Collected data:

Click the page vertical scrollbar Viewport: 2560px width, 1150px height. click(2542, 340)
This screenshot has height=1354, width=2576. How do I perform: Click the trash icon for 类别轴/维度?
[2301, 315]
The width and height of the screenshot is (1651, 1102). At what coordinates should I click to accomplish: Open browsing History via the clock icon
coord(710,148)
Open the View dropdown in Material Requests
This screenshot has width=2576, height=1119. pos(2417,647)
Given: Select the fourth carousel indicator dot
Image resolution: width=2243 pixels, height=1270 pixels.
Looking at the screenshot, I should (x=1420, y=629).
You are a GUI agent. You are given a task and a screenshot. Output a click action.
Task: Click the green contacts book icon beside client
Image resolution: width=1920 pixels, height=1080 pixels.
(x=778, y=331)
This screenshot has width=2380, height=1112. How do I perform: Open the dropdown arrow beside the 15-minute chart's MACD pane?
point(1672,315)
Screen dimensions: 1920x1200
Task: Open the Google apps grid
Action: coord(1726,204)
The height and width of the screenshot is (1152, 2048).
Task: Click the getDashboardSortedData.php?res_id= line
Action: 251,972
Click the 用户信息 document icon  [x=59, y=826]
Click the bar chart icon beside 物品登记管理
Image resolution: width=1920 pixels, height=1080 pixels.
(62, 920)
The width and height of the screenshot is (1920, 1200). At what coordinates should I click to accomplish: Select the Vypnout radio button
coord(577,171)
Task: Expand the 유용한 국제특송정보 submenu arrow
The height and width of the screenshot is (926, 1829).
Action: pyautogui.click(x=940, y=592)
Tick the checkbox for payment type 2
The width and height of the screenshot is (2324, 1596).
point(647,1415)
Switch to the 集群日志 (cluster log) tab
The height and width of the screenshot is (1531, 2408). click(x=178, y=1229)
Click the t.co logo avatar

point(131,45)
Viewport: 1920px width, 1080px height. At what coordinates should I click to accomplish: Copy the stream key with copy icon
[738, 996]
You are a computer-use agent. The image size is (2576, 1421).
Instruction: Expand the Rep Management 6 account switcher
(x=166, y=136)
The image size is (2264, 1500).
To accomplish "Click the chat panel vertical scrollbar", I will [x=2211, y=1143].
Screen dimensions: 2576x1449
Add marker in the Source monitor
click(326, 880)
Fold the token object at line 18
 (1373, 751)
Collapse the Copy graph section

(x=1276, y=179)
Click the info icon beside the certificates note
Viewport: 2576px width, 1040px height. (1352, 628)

### EXERCISE BRIEF
Transcribe all of the records exactly.

### ANSWER FOR THE TASK
Click the page vertical scrollbar Viewport: 2560px width, 1150px height. click(2542, 340)
This screenshot has height=1354, width=2576. How do I perform: Click the trash icon for 类别轴/维度?
[2301, 315]
The width and height of the screenshot is (1651, 1102). At what coordinates should I click to accomplish: Open browsing History via the clock icon
coord(710,148)
Open the View dropdown in Material Requests
This screenshot has width=2576, height=1119. pos(2417,647)
Given: Select the fourth carousel indicator dot
Image resolution: width=2243 pixels, height=1270 pixels.
Looking at the screenshot, I should (x=1420, y=629).
You are a GUI agent. You are given a task and a screenshot. Output a click action.
Task: Click the green contacts book icon beside client
Image resolution: width=1920 pixels, height=1080 pixels.
(x=778, y=331)
This screenshot has width=2380, height=1112. How do I perform: Open the dropdown arrow beside the 15-minute chart's MACD pane?
point(1672,315)
Screen dimensions: 1920x1200
Task: Open the Google apps grid
Action: coord(1726,204)
The height and width of the screenshot is (1152, 2048).
Task: Click the getDashboardSortedData.php?res_id= line
Action: 251,972
Click the 用户信息 document icon  [x=59, y=826]
Click the bar chart icon beside 物品登记管理
Image resolution: width=1920 pixels, height=1080 pixels.
(62, 920)
The width and height of the screenshot is (1920, 1200). At what coordinates should I click to accomplish: Select the Vypnout radio button
coord(577,171)
Task: Expand the 유용한 국제특송정보 submenu arrow
The height and width of the screenshot is (926, 1829).
Action: pyautogui.click(x=940, y=592)
Tick the checkbox for payment type 2
The width and height of the screenshot is (2324, 1596).
point(647,1415)
Switch to the 集群日志 (cluster log) tab
The height and width of the screenshot is (1531, 2408). click(x=178, y=1229)
Click the t.co logo avatar

point(131,45)
Viewport: 1920px width, 1080px height. At what coordinates should I click to accomplish: Copy the stream key with copy icon
[738, 996]
You are a computer-use agent. The image size is (2576, 1421).
Instruction: Expand the Rep Management 6 account switcher
(x=166, y=136)
The image size is (2264, 1500).
To accomplish "Click the chat panel vertical scrollbar", I will [x=2211, y=1143].
Screen dimensions: 2576x1449
Add marker in the Source monitor
click(326, 880)
Fold the token object at line 18
 (1373, 751)
Collapse the Copy graph section

(x=1276, y=179)
Click the info icon beside the certificates note
Viewport: 2576px width, 1040px height. (1352, 628)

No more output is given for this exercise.